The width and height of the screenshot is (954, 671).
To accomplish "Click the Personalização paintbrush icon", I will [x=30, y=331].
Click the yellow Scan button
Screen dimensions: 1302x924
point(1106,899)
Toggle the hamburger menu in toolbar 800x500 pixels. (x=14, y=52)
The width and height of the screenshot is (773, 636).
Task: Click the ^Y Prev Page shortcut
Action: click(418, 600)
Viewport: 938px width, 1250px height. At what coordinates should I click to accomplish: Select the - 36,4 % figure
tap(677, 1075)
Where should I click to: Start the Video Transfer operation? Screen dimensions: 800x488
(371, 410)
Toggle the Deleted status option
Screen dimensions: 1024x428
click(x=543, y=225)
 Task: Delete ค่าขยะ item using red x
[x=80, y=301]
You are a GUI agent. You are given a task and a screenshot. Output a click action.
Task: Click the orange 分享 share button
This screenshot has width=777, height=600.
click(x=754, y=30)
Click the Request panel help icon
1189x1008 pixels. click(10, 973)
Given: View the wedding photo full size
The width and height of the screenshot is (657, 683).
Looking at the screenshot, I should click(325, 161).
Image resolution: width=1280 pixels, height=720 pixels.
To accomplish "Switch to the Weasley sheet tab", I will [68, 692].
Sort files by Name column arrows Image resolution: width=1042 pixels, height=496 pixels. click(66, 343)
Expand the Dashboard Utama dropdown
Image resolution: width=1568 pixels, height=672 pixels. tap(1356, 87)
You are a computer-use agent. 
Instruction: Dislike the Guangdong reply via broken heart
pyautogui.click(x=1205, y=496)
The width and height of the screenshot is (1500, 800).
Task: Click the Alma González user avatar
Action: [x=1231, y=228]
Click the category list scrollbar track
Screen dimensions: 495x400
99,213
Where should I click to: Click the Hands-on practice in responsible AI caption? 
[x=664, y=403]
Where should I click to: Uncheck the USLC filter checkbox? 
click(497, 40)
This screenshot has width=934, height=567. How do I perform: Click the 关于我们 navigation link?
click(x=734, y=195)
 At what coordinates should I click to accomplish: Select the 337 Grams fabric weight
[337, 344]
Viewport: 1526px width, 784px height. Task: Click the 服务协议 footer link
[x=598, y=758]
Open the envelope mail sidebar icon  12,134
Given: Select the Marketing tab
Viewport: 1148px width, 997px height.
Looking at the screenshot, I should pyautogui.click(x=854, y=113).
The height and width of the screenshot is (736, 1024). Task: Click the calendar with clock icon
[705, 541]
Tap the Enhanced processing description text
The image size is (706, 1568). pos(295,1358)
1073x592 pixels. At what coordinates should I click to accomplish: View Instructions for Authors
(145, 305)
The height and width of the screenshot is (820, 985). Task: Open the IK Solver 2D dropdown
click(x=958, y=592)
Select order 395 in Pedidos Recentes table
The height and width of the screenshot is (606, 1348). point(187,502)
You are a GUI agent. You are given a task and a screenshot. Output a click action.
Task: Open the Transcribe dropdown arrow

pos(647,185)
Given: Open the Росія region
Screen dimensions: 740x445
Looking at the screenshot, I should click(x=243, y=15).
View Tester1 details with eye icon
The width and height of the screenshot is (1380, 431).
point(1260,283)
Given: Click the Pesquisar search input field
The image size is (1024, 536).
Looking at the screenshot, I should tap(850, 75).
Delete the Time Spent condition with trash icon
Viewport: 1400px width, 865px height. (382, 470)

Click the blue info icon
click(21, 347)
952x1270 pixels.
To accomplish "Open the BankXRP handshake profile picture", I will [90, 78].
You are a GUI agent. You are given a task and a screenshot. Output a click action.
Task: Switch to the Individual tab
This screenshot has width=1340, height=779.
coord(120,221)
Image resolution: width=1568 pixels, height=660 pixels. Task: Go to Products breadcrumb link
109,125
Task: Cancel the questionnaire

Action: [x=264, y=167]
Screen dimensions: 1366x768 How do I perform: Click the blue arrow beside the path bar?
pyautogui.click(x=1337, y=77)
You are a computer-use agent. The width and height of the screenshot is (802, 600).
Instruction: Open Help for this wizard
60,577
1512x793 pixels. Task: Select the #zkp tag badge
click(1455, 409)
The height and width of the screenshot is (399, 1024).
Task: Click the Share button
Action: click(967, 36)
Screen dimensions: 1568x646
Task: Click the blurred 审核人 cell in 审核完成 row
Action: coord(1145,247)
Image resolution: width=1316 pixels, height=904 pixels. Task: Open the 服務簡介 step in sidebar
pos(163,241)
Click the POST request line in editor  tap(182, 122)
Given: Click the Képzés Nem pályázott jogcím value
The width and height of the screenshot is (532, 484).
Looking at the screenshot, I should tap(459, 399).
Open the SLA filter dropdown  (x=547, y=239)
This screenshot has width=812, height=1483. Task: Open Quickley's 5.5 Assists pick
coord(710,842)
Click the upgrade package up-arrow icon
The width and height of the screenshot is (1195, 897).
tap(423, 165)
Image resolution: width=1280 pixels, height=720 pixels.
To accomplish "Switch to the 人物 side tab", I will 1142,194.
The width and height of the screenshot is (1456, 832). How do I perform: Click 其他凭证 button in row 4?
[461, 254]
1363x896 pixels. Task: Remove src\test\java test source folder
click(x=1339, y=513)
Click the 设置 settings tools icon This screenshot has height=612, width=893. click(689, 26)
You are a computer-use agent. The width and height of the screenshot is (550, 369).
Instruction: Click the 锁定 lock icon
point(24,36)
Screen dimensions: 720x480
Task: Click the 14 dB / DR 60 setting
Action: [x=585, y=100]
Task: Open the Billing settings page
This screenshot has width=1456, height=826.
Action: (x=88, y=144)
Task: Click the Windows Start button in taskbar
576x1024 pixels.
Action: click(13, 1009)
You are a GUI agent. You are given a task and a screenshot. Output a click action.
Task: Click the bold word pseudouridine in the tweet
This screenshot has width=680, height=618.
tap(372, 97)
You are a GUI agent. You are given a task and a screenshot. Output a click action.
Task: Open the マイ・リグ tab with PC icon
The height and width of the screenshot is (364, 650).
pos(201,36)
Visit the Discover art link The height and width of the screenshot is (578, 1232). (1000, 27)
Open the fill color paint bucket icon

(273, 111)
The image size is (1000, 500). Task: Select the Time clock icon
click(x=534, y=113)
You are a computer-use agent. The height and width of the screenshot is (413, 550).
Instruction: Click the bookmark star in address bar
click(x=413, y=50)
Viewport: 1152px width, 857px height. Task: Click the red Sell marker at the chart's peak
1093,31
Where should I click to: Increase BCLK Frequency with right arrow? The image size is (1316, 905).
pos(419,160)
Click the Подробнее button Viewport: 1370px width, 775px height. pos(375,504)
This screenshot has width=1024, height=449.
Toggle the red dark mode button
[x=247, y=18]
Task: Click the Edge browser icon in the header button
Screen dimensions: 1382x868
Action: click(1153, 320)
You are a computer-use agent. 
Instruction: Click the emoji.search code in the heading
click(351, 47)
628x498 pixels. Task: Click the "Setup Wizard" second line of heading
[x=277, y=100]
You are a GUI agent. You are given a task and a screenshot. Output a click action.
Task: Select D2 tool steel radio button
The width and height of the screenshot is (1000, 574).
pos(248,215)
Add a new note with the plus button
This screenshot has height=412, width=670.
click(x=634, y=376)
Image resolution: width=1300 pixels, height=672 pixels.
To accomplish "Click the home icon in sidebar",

[WHAT TO PRODUCE] All of the records go in your answer, copied exactly.

[ANSWER SECTION]
The width and height of the screenshot is (954, 671).
To accomplish "Click the Personalização paintbrush icon", I will [x=30, y=331].
Click the yellow Scan button
Screen dimensions: 1302x924
point(1106,899)
Toggle the hamburger menu in toolbar 800x500 pixels. (x=14, y=52)
The width and height of the screenshot is (773, 636).
Task: Click the ^Y Prev Page shortcut
Action: click(418, 600)
Viewport: 938px width, 1250px height. At what coordinates should I click to accomplish: Select the - 36,4 % figure
tap(677, 1075)
Where should I click to: Start the Video Transfer operation? Screen dimensions: 800x488
(371, 410)
Toggle the Deleted status option
Screen dimensions: 1024x428
click(x=543, y=225)
 Task: Delete ค่าขยะ item using red x
[x=80, y=301]
You are a GUI agent. You are given a task and a screenshot. Output a click action.
Task: Click the orange 分享 share button
This screenshot has width=777, height=600.
click(x=754, y=30)
Click the Request panel help icon
1189x1008 pixels. click(10, 973)
Given: View the wedding photo full size
The width and height of the screenshot is (657, 683).
Looking at the screenshot, I should click(325, 161).
Image resolution: width=1280 pixels, height=720 pixels.
To accomplish "Switch to the Weasley sheet tab", I will [68, 692].
Sort files by Name column arrows Image resolution: width=1042 pixels, height=496 pixels. click(66, 343)
Expand the Dashboard Utama dropdown
Image resolution: width=1568 pixels, height=672 pixels. tap(1356, 87)
You are a computer-use agent. 
Instruction: Dislike the Guangdong reply via broken heart
pyautogui.click(x=1205, y=496)
The width and height of the screenshot is (1500, 800).
Task: Click the Alma González user avatar
Action: [x=1231, y=228]
Click the category list scrollbar track
Screen dimensions: 495x400
99,213
Where should I click to: Click the Hands-on practice in responsible AI caption? 
[x=664, y=403]
Where should I click to: Uncheck the USLC filter checkbox? 
click(497, 40)
This screenshot has width=934, height=567. How do I perform: Click the 关于我们 navigation link?
click(x=734, y=195)
 At what coordinates should I click to accomplish: Select the 337 Grams fabric weight
[337, 344]
Viewport: 1526px width, 784px height. Task: Click the 服务协议 footer link
[x=598, y=758]
Open the envelope mail sidebar icon  12,134
Given: Select the Marketing tab
Viewport: 1148px width, 997px height.
Looking at the screenshot, I should pyautogui.click(x=854, y=113).
The height and width of the screenshot is (736, 1024). Task: Click the calendar with clock icon
[705, 541]
Tap the Enhanced processing description text
The image size is (706, 1568). pos(295,1358)
1073x592 pixels. At what coordinates should I click to accomplish: View Instructions for Authors
(145, 305)
The height and width of the screenshot is (820, 985). Task: Open the IK Solver 2D dropdown
click(x=958, y=592)
Select order 395 in Pedidos Recentes table
The height and width of the screenshot is (606, 1348). point(187,502)
You are a GUI agent. You are given a task and a screenshot. Output a click action.
Task: Open the Transcribe dropdown arrow

pos(647,185)
Given: Open the Росія region
Screen dimensions: 740x445
Looking at the screenshot, I should click(x=243, y=15).
View Tester1 details with eye icon
The width and height of the screenshot is (1380, 431).
point(1260,283)
Given: Click the Pesquisar search input field
The image size is (1024, 536).
Looking at the screenshot, I should tap(850, 75).
Delete the Time Spent condition with trash icon
Viewport: 1400px width, 865px height. (382, 470)

Click the blue info icon
click(21, 347)
952x1270 pixels.
To accomplish "Open the BankXRP handshake profile picture", I will [90, 78].
You are a GUI agent. You are given a task and a screenshot. Output a click action.
Task: Switch to the Individual tab
This screenshot has width=1340, height=779.
coord(120,221)
Image resolution: width=1568 pixels, height=660 pixels. Task: Go to Products breadcrumb link
109,125
Task: Cancel the questionnaire

Action: [x=264, y=167]
Screen dimensions: 1366x768 How do I perform: Click the blue arrow beside the path bar?
pyautogui.click(x=1337, y=77)
You are a computer-use agent. The width and height of the screenshot is (802, 600).
Instruction: Open Help for this wizard
60,577
1512x793 pixels. Task: Select the #zkp tag badge
click(1455, 409)
The height and width of the screenshot is (399, 1024).
Task: Click the Share button
Action: click(967, 36)
Screen dimensions: 1568x646
Task: Click the blurred 审核人 cell in 审核完成 row
Action: coord(1145,247)
Image resolution: width=1316 pixels, height=904 pixels. Task: Open the 服務簡介 step in sidebar
pos(163,241)
Click the POST request line in editor  tap(182, 122)
Given: Click the Képzés Nem pályázott jogcím value
The width and height of the screenshot is (532, 484).
Looking at the screenshot, I should tap(459, 399).
Open the SLA filter dropdown  (x=547, y=239)
This screenshot has width=812, height=1483. Task: Open Quickley's 5.5 Assists pick
coord(710,842)
Click the upgrade package up-arrow icon
The width and height of the screenshot is (1195, 897).
tap(423, 165)
Image resolution: width=1280 pixels, height=720 pixels.
To accomplish "Switch to the 人物 side tab", I will 1142,194.
The width and height of the screenshot is (1456, 832). How do I perform: Click 其他凭证 button in row 4?
[461, 254]
1363x896 pixels. Task: Remove src\test\java test source folder
click(x=1339, y=513)
Click the 设置 settings tools icon This screenshot has height=612, width=893. click(689, 26)
You are a computer-use agent. The width and height of the screenshot is (550, 369).
Instruction: Click the 锁定 lock icon
point(24,36)
Screen dimensions: 720x480
Task: Click the 14 dB / DR 60 setting
Action: [x=585, y=100]
Task: Open the Billing settings page
This screenshot has width=1456, height=826.
Action: (x=88, y=144)
Task: Click the Windows Start button in taskbar
576x1024 pixels.
Action: click(13, 1009)
You are a GUI agent. You are given a task and a screenshot. Output a click action.
Task: Click the bold word pseudouridine in the tweet
This screenshot has width=680, height=618.
tap(372, 97)
You are a GUI agent. You are given a task and a screenshot. Output a click action.
Task: Open the マイ・リグ tab with PC icon
The height and width of the screenshot is (364, 650).
pos(201,36)
Visit the Discover art link The height and width of the screenshot is (578, 1232). (1000, 27)
Open the fill color paint bucket icon

(273, 111)
The image size is (1000, 500). Task: Select the Time clock icon
click(x=534, y=113)
You are a computer-use agent. The height and width of the screenshot is (413, 550).
Instruction: Click the bookmark star in address bar
click(x=413, y=50)
Viewport: 1152px width, 857px height. Task: Click the red Sell marker at the chart's peak
1093,31
Where should I click to: Increase BCLK Frequency with right arrow? The image size is (1316, 905).
pos(419,160)
Click the Подробнее button Viewport: 1370px width, 775px height. pos(375,504)
This screenshot has width=1024, height=449.
Toggle the red dark mode button
[x=247, y=18]
Task: Click the Edge browser icon in the header button
Screen dimensions: 1382x868
Action: click(1153, 320)
You are a computer-use agent. 
Instruction: Click the emoji.search code in the heading
click(351, 47)
628x498 pixels. Task: Click the "Setup Wizard" second line of heading
[x=277, y=100]
You are a GUI agent. You are given a task and a screenshot. Output a click action.
Task: Select D2 tool steel radio button
The width and height of the screenshot is (1000, 574).
pos(248,215)
Add a new note with the plus button
This screenshot has height=412, width=670.
click(x=634, y=376)
Image resolution: width=1300 pixels, height=672 pixels.
To accomplish "Click the home icon in sidebar",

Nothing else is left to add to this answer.